Emory Libraries staged a major exhibition in the Woodruff Library four years ago to celebrate the collection. “Still Raising Hell: The Art, Activism, and Archives of Camille Billops and James V. Hatch,” which opened in September 2016, showcased the breadth and depth of the collection and the artist-activists interviewed and befriended by the couple (documented in a selection from some 10,000 slides in the archive). The couple attended the opening and were quite humorous in their remarks.

A traveling exhibit called “Speak What Must Be Spoken,” an offshoot of “Still Raising Hell,” is in its second year of visiting an Atlanta-area school (this year at Drew Charter School and last year at Dr. Martin Luther King Jr. Middle School).

The materials from the archive and the exhibition inspire students with lessons on the history of black art and activism, pursuing your goals, and standing up for social justice issues. The students apply what they’ve learned creatively through original plays, dance, music and artwork. 

Pellom McDaniels III, curator of the Rose Library’s African American collections and of “Still Raising Hell” and “Speak What Must Be Spoken,” wrote a blog paying tribute to Hatch.

“Jim Hatch is not as well known for his work as he should be,” McDaniels says. “I want to call attention to his contributions, because he had such dedication and commitment to African American theater.”

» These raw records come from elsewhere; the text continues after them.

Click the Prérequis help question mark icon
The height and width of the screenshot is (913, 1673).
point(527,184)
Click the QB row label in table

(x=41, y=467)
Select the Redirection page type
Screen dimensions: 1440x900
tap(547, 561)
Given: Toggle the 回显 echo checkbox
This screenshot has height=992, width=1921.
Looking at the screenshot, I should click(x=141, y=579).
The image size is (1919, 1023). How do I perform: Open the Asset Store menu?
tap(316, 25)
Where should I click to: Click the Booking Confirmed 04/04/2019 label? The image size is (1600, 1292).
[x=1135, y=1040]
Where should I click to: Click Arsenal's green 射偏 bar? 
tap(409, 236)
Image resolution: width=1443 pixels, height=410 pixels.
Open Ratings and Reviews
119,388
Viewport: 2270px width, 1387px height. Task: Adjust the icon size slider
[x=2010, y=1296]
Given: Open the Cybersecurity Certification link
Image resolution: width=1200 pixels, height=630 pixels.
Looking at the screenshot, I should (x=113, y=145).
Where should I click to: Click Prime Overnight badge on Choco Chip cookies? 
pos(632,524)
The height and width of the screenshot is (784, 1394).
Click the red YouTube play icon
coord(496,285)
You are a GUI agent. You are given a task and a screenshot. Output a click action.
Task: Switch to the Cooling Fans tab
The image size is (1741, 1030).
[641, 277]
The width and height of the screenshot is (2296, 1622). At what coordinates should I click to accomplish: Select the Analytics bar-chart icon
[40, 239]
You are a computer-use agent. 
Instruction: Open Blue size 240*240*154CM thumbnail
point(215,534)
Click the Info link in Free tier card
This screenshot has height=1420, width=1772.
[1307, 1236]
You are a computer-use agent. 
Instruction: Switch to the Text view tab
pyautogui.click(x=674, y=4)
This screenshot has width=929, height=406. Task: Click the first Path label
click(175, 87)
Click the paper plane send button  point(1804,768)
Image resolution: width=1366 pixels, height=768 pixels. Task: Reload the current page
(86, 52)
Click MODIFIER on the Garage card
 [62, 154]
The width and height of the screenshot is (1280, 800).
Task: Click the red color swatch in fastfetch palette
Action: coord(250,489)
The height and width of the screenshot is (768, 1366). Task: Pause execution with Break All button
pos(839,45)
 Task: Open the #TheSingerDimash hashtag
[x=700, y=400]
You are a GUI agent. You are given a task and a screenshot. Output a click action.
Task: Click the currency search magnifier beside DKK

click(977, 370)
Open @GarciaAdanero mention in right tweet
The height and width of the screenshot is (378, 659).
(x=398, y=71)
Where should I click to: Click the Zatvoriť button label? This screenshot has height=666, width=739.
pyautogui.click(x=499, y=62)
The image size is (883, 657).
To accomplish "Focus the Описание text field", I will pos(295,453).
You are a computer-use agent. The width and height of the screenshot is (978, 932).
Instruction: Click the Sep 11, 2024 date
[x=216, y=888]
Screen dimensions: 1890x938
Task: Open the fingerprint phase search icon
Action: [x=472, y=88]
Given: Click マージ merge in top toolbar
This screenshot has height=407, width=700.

A resource unlike any others 

Researchers have relied on the Billops-Hatch Archive for their book projects, class work and digitization projects. Theater historian Craig Prentiss, a religious studies professor at Rockhurst University and the author of “Staging Faith: Religion and African American Theater from the Harlem Renaissance to World War II,” visited Emory in 2014 to discuss his book, for which he used the archive during his research.

“I don't think there's a collection that compares to the Billops-Hatch collection with respect to African American theater as a whole,” Prentiss said at the time, adding he spent a week at Emory researching in the archive. “This collection is the best there is.”

Billops and Hatch also collaborated on six films that explore race, class, gender and history. The Rose Library hosted a film symposium in 2014 with screenings and scholarly discussions. 

One of those films, Billops’ 1982 documentary “Suzanne, Suzanne,” was placed on the National Film Registry in 2016. McDaniels said Matthew Bernstein, Emory film and media studies professor and department chair who serves on the National Film Preservation Board, saw the film at a campus screening a few years prior and recommended it be placed on the registry. 

Hatch and Billops conducted hundreds of audio interviews with black artists — many of which after 1981 were published in their periodical, “Artist and Influence” — that are part of the Rose archive.

“The voices and artistic accomplishments of the generations of artists and activists who were part of Jim and Camille’s community have enriched and expanded the worlds of all of us who have access to the Billops-Hatch archive,” says Rose Library director Jennifer Gunter King. 

“We are profoundly grateful to them for being visionaries and for entrusting the Emory Libraries with their legacy. We mourn Jim’s passing deeply and reflect on his contributions with gratitude.”